Relationship between salt concentration and movement of roundworms

A joint study by Ayaka Matsumoto and Yuichi Iino from the University of Tokyo demonstrated that a temporary decrease in salt concentration leads to activation of motor neurons in the neck of roundworms, but only during specific stages of their activity. .

Activation adjusts the trajectory of the roundworm toward higher salt concentrations. This discovery pinpoints the neural mechanisms by which roundworms integrate sensory and motor information, and is a first step toward understanding the neural mechanisms of navigation in more complex animals.The research results were published in a magazine Proceedings of the National Academy of Sciences.

It took human civilization thousands of years of concentrated effort to build (somewhat) self-driving cars. However, even the simplest animals can integrate sensory information about their environment and adjust their movements accordingly. Therefore, the integration of sensory information and motor control is one of the most fundamental questions that biologists can address.

The researchers decided to do exactly this using a type of roundworm called Caenorhabditis elegans. A total of 302 neurons in C. elegans have been fully mapped, making it possible to manipulate single neurons and observe their effects.

“The roundworms slowly curve their way toward areas with high salinity,” explains Matsumoto, lead author of the paper. “To control this bending behavior, roundworms need to detect salinity perpendicular to their path of movement. However, roundworms only have a single-point ‘sensor’ that allows them to detect salinity in space. Therefore, the roundworm must be processing temporal changes in salt concentration to recognize the preferred side.”

To investigate this hypothesis, the researchers used a “bobble chip,” a small device that allows the worms to move their heads freely. The researchers then observed how the animals “fixed” in the device responded to increases and decreases in salinity.

Roundworms move around by contracting muscles that run along the long axis of their bodies. As a result, the head swings back and forth between the direction of the stomach (ventral) and the back (dorsal), eventually curving further in the direction it wants to go.

Here, the researchers found that lower salt concentrations activated the dorsal cervical neuron SMBD only during specific phases of its activity, and that its activity was strongly correlated with head shaking. The activation of SMBD with decreasing salinity coincided with the ventral bending of the neck. This suggests that SMBD is detecting lower salt concentrations on the ventral side of the body.

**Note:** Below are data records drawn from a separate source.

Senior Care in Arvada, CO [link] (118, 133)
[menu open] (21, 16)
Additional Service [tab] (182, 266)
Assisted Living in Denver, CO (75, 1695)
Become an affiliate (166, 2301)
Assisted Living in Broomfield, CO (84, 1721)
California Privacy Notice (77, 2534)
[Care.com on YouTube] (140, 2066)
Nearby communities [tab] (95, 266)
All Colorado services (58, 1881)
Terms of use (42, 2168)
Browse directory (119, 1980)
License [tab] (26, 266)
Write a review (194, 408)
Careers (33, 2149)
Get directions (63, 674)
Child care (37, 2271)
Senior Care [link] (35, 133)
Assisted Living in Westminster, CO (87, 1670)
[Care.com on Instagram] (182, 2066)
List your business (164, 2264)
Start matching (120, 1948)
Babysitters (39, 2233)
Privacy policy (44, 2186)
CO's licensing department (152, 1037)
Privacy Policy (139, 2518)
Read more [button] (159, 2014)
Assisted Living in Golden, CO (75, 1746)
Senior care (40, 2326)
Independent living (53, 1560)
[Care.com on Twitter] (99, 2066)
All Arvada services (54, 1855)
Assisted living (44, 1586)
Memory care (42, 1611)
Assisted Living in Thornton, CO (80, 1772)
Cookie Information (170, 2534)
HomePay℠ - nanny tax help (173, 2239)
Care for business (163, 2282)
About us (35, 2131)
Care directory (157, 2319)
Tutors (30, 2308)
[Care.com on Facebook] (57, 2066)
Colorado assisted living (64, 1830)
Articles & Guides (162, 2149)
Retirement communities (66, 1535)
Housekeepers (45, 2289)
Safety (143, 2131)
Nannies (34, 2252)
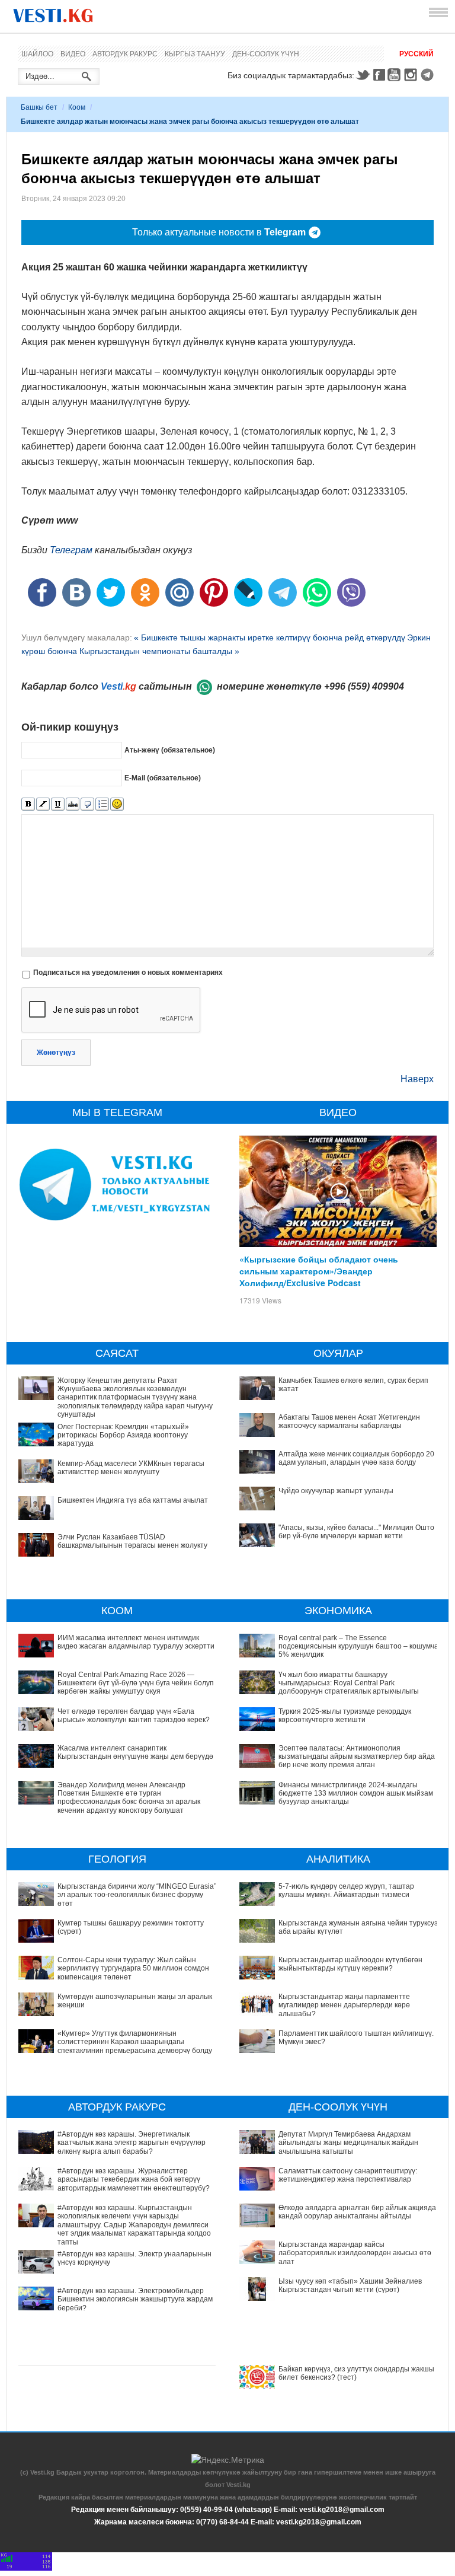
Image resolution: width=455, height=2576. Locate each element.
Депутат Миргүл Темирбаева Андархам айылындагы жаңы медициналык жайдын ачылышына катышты (348, 2143)
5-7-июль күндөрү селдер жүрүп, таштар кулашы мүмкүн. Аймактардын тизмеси (346, 1890)
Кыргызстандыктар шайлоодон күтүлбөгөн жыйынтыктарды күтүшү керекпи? (350, 1964)
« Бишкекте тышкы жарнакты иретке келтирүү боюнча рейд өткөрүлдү (269, 637)
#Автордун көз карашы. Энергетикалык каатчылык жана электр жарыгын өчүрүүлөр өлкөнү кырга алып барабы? (131, 2143)
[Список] (102, 804)
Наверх (417, 1079)
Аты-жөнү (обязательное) (169, 749)
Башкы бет (39, 107)
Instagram (412, 74)
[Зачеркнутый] (72, 804)
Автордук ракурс (125, 54)
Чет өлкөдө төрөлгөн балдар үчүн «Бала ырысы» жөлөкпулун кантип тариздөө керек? (133, 1715)
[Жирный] (28, 804)
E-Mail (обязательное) (162, 777)
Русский (416, 54)
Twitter (362, 74)
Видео (72, 54)
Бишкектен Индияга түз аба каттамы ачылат (132, 1500)
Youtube (395, 74)
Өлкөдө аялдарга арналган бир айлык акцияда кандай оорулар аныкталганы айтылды (357, 2212)
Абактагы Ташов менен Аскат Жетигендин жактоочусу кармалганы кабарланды (349, 1421)
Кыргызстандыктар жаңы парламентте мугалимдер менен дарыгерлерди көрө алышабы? (344, 2005)
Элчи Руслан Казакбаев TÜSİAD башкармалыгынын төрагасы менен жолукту (132, 1541)
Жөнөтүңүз (56, 1052)
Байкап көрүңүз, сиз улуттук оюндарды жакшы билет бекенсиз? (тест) (356, 2373)
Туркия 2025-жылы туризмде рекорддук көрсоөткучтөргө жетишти (344, 1715)
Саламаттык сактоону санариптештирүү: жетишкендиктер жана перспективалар (347, 2175)
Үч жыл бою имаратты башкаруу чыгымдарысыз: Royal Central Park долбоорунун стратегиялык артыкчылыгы (348, 1683)
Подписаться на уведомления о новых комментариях (128, 972)
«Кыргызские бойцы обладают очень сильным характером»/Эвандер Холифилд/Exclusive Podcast (318, 1271)
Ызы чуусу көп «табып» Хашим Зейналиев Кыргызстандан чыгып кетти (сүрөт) (350, 2285)
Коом (76, 107)
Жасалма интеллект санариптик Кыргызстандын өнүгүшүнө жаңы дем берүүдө (135, 1752)
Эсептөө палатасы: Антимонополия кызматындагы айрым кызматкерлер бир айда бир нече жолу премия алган (356, 1757)
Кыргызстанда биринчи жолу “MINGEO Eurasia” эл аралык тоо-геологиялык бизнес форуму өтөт (136, 1895)
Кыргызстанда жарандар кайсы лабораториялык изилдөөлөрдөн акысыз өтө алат (354, 2253)
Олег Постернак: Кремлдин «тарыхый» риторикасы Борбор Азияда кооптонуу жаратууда (123, 1435)
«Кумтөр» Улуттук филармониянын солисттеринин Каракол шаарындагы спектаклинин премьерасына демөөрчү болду (134, 2042)
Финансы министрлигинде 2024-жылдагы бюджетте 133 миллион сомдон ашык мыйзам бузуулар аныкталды (355, 1793)
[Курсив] (43, 804)
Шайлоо (37, 54)
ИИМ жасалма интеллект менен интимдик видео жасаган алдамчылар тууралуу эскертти (135, 1642)
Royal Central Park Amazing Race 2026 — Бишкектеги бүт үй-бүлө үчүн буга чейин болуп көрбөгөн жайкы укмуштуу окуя (135, 1683)
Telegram (429, 74)
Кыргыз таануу (195, 54)
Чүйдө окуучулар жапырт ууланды (335, 1491)
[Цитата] (87, 804)
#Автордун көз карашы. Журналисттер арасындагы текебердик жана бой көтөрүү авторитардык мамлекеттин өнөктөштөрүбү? (133, 2179)
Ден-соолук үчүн (265, 54)
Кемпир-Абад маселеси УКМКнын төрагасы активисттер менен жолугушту (130, 1467)
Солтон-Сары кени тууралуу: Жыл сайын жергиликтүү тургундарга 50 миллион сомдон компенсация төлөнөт (133, 1968)
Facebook (379, 74)
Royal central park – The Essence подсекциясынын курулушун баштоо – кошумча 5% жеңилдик (358, 1646)
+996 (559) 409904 (364, 686)
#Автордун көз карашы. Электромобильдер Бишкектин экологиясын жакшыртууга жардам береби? (135, 2299)
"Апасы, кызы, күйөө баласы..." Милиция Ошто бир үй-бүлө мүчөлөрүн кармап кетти (356, 1531)
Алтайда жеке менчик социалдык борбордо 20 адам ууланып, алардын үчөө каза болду (356, 1458)
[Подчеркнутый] (58, 804)
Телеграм (71, 550)
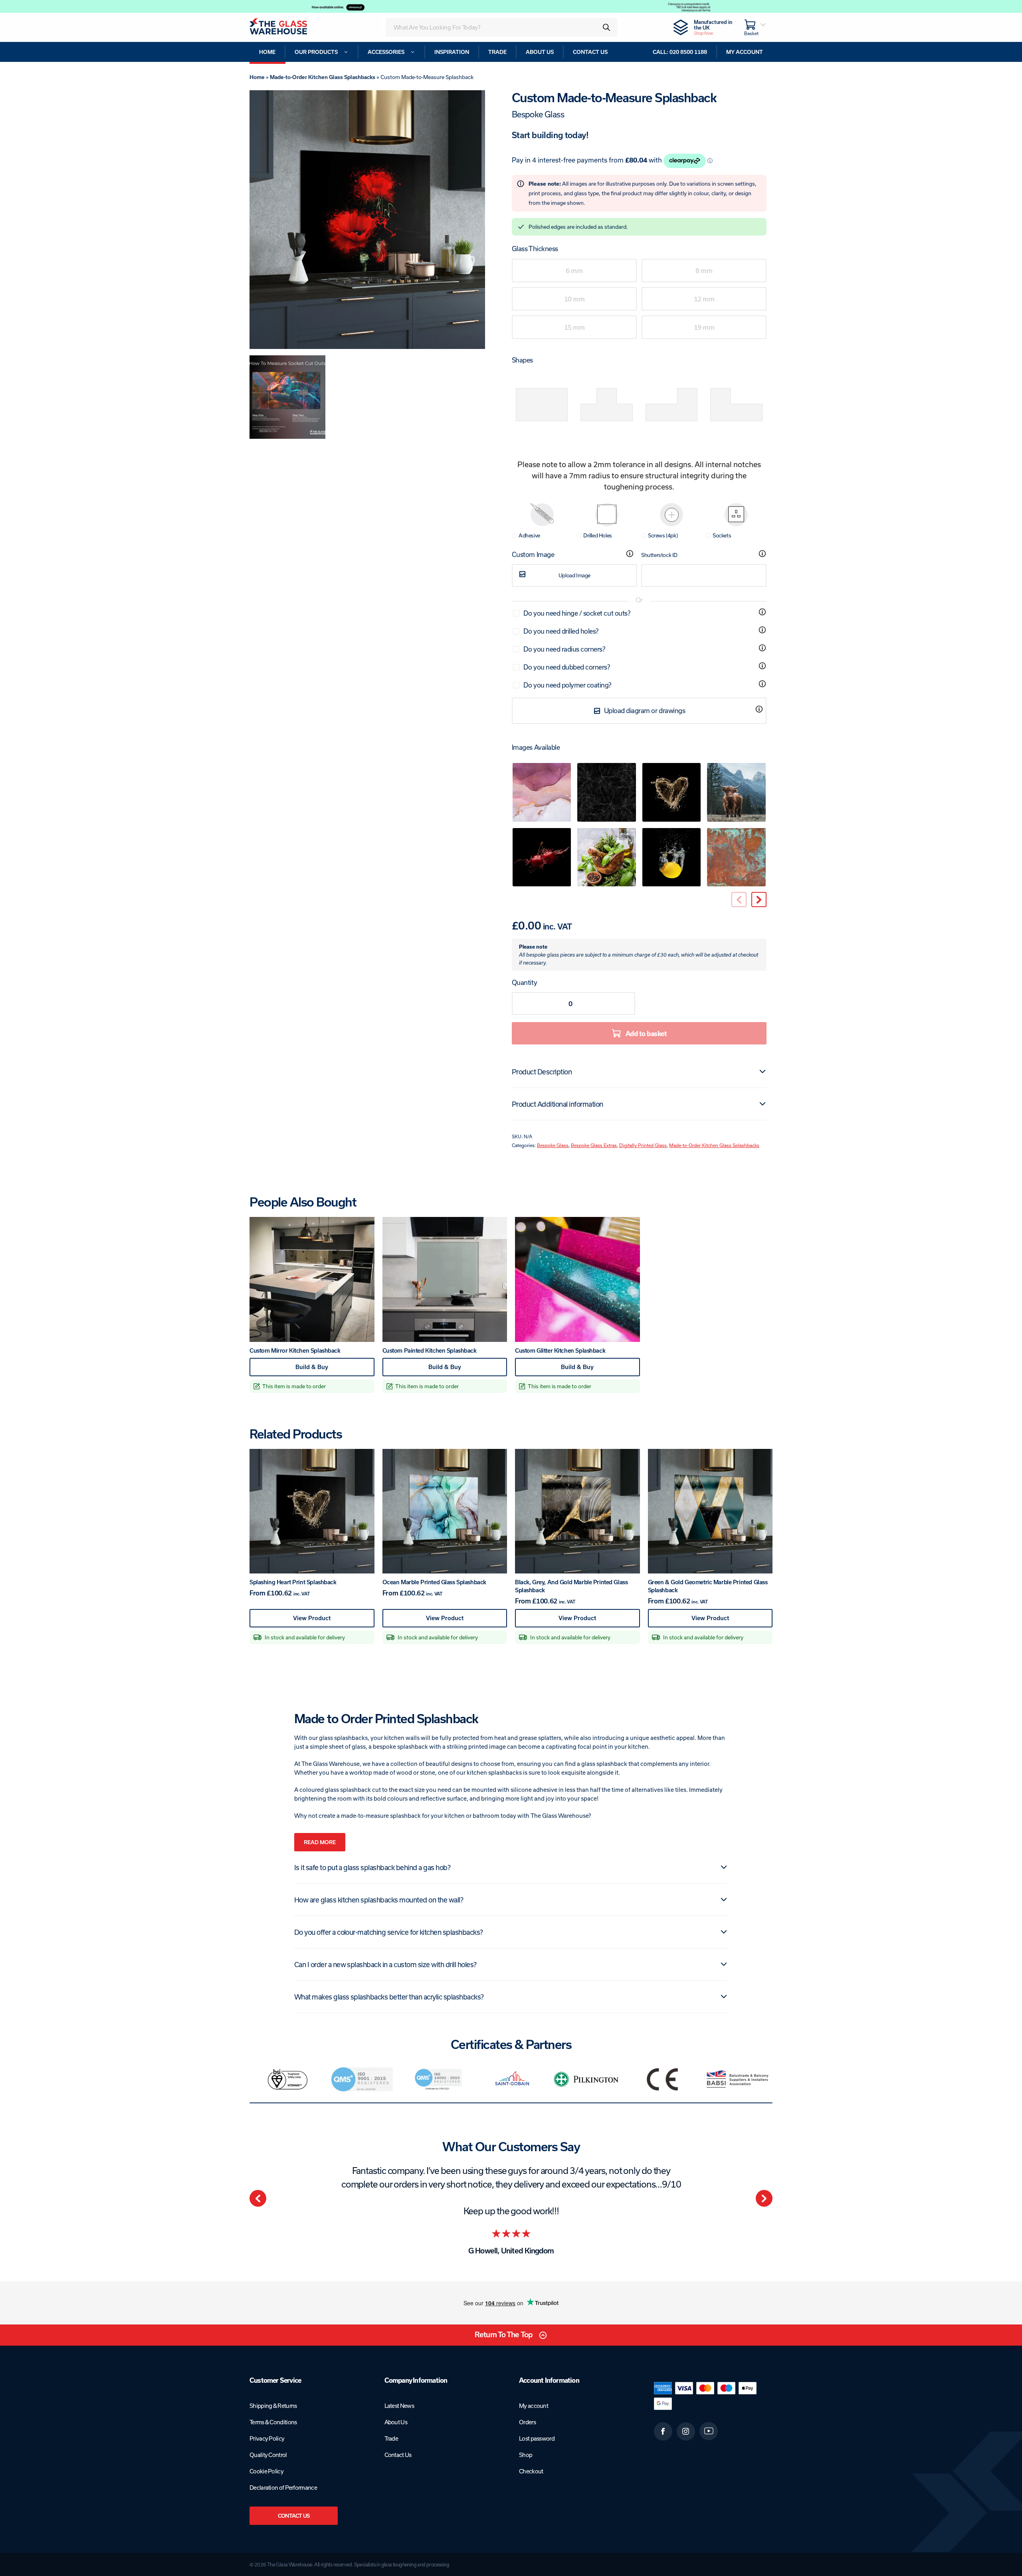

Furthermore, we found that when the SMBD is artificially activated when bending the neck ventrally, the subsequent ventral bending of the neck becomes shallower. Taking these results together, the researchers hypothesized that the SMBD not only detects changes in salinity, but also plays a role in suppressing lateral neck bending at lower salinity. Therefore, it directs nematodes to higher salt concentrations.

“Even though we found that SMBD neurons integrate sensory and motor information, the molecular mechanism of integration remains unclear,” Professor Matsumoto points out for future research.

“We are therefore interested in what happens inside SMBD neurons while sensing changes in salinity or neck movement. We are also interested in what happens inside SMBD neurons while sensing changes in salinity or neck movement. We also I would like to observe the activity of neurons.”